La sanatoria dei migranti voluta fortemente dall’ex ministro Teresa Bellanova si è rivelata un flop, ma l’esponente di Italia Viva rivendica la sua battaglia. Netto il giudizio invece di Mario Marazziti della Comunità di Sant’Egidio, che non ha usato troppi giri di parole per commentare il fallimento del provvedimento. L’ex ministro dell’Agricolutra ha spiegato ai microfoni di Omnibus: «Sicuramente la colpa è di una semplificazione che non si è voluta fare con coraggio. La mia battaglia ha portato ad adottare una norma da parte di persone, come Conte, che avevano votato il decreto Salvini. Ma poi sono stati messi paletti per rallentare la norma».
«Io nel dl semplificazioni avevo chiesto un intervento con risorse umane e finanziarie per accelerare l’elaborazione delle pratiche. Si è fatto ricorso ad una gara europea per assumere a tempo determinato 800 persone che devono elaborare queste pratiche», ha aggiunto Teresa Bellanova, che ha poi tenuto a precisare: «Non confondiamo la norma con la sua attuazione. Rifarei quella battaglia e la rifarei con maggiore forza. L’attuazione sta dimostrando che non siamo ancora un Paese in grado di vivere con grande civiltà. Non mi è stato riconosciuto neanche il valore delle dimissioni dal governo Conte, ma mi viene attribuita per intero il flop di questa norma. Usciamo dal politicismo, qui parliamo di persone».
SANATORIA MIGRANTI, MARAZZITI VS BELLANOVA
«Non c’erano le persone per elaborare queste pratiche, sono arrivate da poche settimane», la conferma di Teresa Bellanova al termine del suo intervento, mentre Mario Marazziti non è andato troppo per le lunghe: «Il flop c’è tutto». L’ex deputato ha argomentato: «Si sperava che 170 mila braccianti trattati inumanamente potessero emergere, ma in quel campo le domande sono state molto poche.

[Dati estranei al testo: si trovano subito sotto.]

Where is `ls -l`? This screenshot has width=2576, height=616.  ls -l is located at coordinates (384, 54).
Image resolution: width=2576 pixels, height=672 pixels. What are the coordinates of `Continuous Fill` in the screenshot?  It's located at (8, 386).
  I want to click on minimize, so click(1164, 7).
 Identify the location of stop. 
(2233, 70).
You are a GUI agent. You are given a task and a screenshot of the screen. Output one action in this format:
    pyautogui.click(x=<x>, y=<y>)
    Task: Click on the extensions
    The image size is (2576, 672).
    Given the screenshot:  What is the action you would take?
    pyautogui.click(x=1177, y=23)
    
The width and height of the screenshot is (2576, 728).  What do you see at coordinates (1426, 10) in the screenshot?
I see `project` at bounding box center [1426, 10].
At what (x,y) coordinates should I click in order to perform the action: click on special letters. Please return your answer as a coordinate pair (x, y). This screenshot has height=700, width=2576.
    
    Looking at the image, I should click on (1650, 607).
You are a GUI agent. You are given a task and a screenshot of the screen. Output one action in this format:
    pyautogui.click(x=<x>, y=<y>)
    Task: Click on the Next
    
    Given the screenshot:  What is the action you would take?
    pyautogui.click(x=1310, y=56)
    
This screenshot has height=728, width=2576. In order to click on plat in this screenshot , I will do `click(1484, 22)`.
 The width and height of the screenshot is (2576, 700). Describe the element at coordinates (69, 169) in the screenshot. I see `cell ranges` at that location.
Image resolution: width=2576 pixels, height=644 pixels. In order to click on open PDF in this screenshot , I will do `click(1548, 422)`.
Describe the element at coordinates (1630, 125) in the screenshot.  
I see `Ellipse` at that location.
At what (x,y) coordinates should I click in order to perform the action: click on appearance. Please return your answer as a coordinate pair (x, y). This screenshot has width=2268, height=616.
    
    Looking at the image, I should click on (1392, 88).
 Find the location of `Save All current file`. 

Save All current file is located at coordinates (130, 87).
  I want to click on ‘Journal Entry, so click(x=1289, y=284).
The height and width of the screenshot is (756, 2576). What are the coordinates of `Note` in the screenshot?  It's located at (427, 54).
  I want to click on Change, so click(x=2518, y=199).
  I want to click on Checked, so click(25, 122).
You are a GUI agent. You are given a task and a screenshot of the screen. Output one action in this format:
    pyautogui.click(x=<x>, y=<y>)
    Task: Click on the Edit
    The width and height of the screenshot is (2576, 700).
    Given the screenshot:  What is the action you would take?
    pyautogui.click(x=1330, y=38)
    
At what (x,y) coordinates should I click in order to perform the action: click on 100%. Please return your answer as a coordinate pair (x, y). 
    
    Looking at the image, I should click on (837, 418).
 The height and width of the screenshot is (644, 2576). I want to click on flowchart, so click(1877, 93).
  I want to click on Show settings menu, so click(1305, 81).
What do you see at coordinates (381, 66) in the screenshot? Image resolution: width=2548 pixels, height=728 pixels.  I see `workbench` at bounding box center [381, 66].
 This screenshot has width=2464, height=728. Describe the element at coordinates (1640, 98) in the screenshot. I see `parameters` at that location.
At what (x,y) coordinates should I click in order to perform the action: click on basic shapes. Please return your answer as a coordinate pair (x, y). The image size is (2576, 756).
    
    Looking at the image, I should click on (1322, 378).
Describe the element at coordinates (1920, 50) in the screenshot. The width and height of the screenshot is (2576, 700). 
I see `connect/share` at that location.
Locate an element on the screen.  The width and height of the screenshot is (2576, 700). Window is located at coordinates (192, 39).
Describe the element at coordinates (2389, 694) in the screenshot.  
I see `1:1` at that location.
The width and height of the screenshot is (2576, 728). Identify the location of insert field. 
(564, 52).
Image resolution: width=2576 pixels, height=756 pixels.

Abbiamo avuto emersione dal sommerso dai lavori in famiglia, badanti, caregiver». Mario Marazziti ha aggiunto sul punto: «Sono stati tenuti fuori turistico-alberghiero e ristorazione, parte del sommerso. Il sistema ha avuto e continua ad avere paura, come se la regolarizzazione fosse a vantaggio degli immigrati e non del Paese».